It was actually quite funny once I got past the rejection, that I knew exactly what was going through her mind and how annoying I was being. It was the longest day and I couldn’t wait to pick her up from school and hear every detail about her field trip. I mean, of course she wants to tell me everything because we had been so giddy about the upcoming experience together. Her response when I picked her up was, “It was fun!” I tried to pull out more details and got out some, but I finally backed off because I knew that I was likely being a lot.
I want my daughter to always be happy, have all the amazing experiences and to be there along the way. Her joy is far greater than my own joy, and brings me the most joy. Watching her grow and take the lessons and values I’ve taught her and apply them to various aspects of her life accordingly is so rewarding.
I wish I could bottle that feeling she gets, and in turn, I get; in a way I do when these memories pop up in my mind. Call it living vicariously through your child, but I am so thankful to experience this part and most parts of Mommyhood.

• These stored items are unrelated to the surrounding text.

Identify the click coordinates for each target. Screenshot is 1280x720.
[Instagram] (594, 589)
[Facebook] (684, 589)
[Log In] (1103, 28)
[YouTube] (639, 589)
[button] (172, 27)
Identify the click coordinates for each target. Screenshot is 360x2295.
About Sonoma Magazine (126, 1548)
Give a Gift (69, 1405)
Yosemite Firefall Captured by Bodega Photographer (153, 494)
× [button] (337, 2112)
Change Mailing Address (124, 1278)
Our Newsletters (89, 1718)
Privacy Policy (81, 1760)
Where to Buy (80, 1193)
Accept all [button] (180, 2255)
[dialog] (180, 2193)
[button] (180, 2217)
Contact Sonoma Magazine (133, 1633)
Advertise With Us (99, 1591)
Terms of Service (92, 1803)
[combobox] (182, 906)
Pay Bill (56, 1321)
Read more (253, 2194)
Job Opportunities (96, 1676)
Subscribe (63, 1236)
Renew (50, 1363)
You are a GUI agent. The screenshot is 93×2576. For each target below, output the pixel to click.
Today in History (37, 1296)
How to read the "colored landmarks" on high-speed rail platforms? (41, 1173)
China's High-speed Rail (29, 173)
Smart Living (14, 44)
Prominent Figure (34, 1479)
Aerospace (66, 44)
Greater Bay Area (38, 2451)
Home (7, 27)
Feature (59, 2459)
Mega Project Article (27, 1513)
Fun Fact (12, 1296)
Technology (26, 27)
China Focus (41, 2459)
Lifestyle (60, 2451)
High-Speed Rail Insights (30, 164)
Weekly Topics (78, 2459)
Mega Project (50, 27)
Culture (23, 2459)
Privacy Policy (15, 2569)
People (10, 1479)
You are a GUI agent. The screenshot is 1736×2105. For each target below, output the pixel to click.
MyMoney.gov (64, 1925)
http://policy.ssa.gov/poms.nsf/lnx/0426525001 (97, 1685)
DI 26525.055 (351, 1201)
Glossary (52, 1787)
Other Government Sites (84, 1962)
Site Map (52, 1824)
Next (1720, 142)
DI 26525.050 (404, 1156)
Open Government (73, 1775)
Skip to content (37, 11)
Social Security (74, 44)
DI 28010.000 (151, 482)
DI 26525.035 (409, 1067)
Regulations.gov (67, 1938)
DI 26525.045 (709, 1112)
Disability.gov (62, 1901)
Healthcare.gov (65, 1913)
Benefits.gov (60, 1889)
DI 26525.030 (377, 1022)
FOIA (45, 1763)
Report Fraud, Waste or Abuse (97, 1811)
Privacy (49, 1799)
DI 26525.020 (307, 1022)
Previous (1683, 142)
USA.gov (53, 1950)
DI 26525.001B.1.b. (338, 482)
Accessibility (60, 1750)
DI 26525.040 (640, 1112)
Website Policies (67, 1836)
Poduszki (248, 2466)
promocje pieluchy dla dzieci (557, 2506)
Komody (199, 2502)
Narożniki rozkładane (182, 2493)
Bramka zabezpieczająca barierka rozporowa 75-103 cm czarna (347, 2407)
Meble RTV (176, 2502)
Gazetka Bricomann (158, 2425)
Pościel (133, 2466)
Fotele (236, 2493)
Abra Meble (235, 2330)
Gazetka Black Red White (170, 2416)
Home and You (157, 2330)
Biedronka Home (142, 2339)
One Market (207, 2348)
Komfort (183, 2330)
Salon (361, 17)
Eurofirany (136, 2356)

I am hopeful that she’ll want to share her experiences with me and that I get to see, hear and feel them through her eyes and words, and maybe get to tag along sometimes…ok, most of the time! Because I’m feeling this and wanting to know everything, I don’t see it as being nosey, rather wanting to help her continue the excitement of experiences and make sure she doesn’t feel alone if there is a not so happy experience; I’ll always want to guide her and never want her to feel alone. Similar to how I try to capture moments through pictures and videos, I am trying to just be in the moment and remember the laughs, the cries, the little big moments that are life changing and bottle them up in my memory. Keeping the notes, pictures, classwork, art and attaching a little blurb about what happened when she brought them home and what happened in that moment in her words are so fun to look back on. Reliving the joys and creating new ones and talking about them with each other; that is everything. Experiencing these feelings about wanting to know everything and hear all of her stories has given me more of an appreciation for my Mom.
So, now I get it, Mom. And maybe I’ll indulge your questions a little more. Meanwhile, I hope my daughter indulges me, too!